Balakirev's Islamey, Rachmaninoff's Preludes Nos. 5, 12 and Polka, and Blumenfeld's Etude for the Left Hand, Schumann's Toccata, Traumenswirren, and Liszt's Rhapsodie Espagnole, can be found on Remington R-199-141 (release in July 1953). These are also live recordings made in Carnegie Hall. These selections can also be found on the APR label.

Barere's interpretation of the Liszt Sonata shows virtuosity, but never for the sake of displaying a superior technique as in several other recordings. There is no sentimentality. His sense for phrasing, for dynamics, for building up and releasing tension have a sincerity which leads the listener to the heart of the music, to the core of what human existence is all about.
Right from the day Remington R-199-85 was released, Barere's performance of the Liszt Sonata was recognized as the best interpretation that was available on disc.


Harold C. Schoenberg of The New York Times wrote:

"...it has that combination of excitement and bravura that Barere invariably brought to his Liszt (...). In time to come this disc will be a collector's item."

Noel Strauss wrote:
"More completely satisfying readings of the pieces by Liszt presented are hardly imaginable.
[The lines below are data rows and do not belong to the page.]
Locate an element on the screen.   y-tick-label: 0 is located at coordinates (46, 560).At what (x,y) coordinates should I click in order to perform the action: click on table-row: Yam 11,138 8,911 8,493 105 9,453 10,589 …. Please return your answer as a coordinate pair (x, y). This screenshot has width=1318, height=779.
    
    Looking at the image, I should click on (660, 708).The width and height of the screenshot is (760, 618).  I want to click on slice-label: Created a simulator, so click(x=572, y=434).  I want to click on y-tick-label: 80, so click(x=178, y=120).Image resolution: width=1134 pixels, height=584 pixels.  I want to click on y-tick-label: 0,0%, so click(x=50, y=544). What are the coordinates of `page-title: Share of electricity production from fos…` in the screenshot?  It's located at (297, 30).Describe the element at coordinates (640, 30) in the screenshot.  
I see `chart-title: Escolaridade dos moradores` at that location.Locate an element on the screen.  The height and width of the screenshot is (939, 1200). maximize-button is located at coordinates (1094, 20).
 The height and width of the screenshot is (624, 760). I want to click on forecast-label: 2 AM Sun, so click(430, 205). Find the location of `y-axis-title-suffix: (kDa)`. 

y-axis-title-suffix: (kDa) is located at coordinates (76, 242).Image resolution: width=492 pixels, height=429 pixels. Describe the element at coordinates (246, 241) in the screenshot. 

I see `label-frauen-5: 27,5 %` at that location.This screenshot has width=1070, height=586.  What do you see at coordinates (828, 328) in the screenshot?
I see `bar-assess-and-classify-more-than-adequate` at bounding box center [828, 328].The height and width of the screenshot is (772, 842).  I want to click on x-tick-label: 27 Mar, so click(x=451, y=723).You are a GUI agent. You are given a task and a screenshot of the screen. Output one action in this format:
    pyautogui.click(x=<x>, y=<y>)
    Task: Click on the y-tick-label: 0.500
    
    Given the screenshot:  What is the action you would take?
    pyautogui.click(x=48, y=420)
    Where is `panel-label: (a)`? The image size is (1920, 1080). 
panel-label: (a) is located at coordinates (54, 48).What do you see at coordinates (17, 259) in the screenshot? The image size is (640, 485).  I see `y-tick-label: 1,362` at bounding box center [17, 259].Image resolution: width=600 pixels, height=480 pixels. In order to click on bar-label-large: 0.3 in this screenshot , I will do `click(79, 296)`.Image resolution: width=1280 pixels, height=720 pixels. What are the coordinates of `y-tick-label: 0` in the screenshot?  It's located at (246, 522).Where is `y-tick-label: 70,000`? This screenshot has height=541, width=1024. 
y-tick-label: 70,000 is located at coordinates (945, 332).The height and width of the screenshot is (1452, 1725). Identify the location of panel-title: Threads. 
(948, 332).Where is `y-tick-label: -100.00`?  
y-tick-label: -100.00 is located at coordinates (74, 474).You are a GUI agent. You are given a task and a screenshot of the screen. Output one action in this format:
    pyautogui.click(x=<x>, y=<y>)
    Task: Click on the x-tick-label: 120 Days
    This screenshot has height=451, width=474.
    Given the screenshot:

The "Funerailles" of that master was not only a tour de force of living octaves, but thrilling in its dramatic forcefulness and deeply affecting in its moments of sensitive lyricism."

Warren DeMotte's evaluation in The Long Playing Record Guide reads:
"Barere plays with magnificent drive, poetic imagination, and sincere conviction."

Thanks to the efforts of APR, to day everybody can hear the recordings of Simon Barere. But if you are a collector and you also encounter a good pressing of a Remington release, you should not hesitate to take it home.

In 1989 Appian Publications and Recordings (APR) transferred the old acetates to CD. As remastering techniques have vastly improved of late, new transfers have been prepared of Barere's performances. The 1947 Carnegie Hall recital with the Liszt Sonata has been prepared by Brian Crimp: "Simon Barere, His celebrated live recordings at Carnegie Hall, Volume Three: 11th November 1947". The program also includes Renaissance - Pastorale, Gigue & Tambourin (Godowsky), Ballade No. 1 and Impromptu No.1 (Chopin), Etude for the left hand (Blumenfeld), Islamey (Balakirev) and encores by Scriabin (Etude in D sharp minor, Op.8/12), Rachmaninoff (Polka de W.R.), Schumann (Traumens Wirren) and Weber (Perpetuum mobile from Piano Sonata No. 1).

As a music lover one depends very much on the taste of the technician. Does he go for an extremely clean transfer with a cold piano tone or does he want to convey the atmosphere by not cleaning up the signal too drastically and preserving a more natural sound with inevitably some distortion? The technician's choice makes a great difference to the listener's perception, while conveying more or less the nature of the performance.